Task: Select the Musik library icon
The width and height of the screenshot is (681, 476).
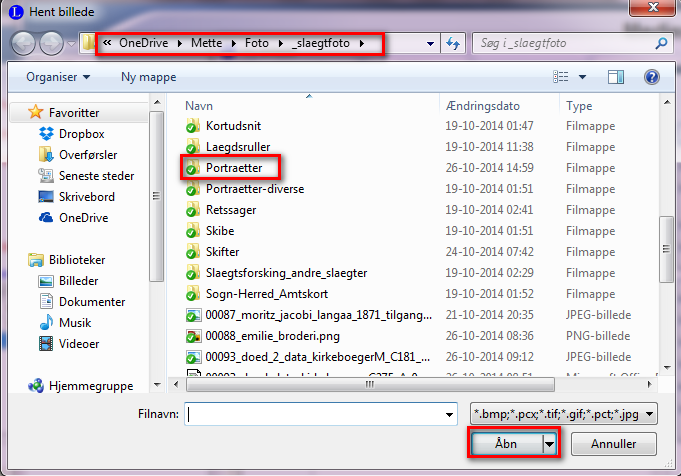Action: click(45, 323)
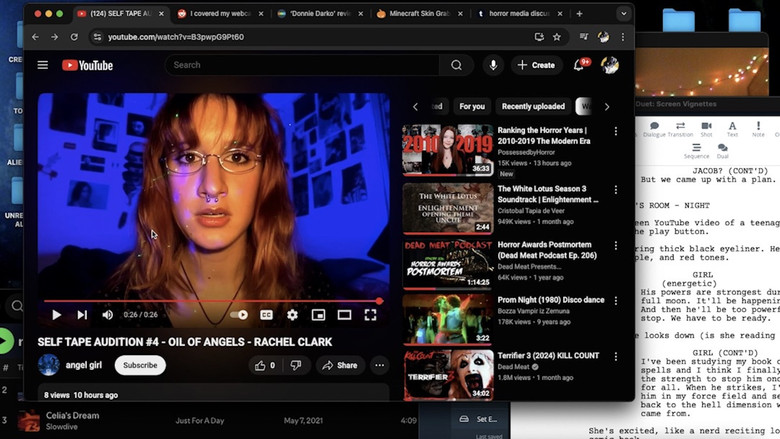Open the video settings gear
780x439 pixels.
(x=292, y=315)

■ ■ ■

_TO DO_: No pictures should appear in the copy; write out exactly the lines from the one containing "The width and" through the end of the material.

_RESULT BELOW_:
The width and height of the screenshot is (681, 476).
Action: click(45, 323)
Open the video settings gear
780x439 pixels.
(x=292, y=315)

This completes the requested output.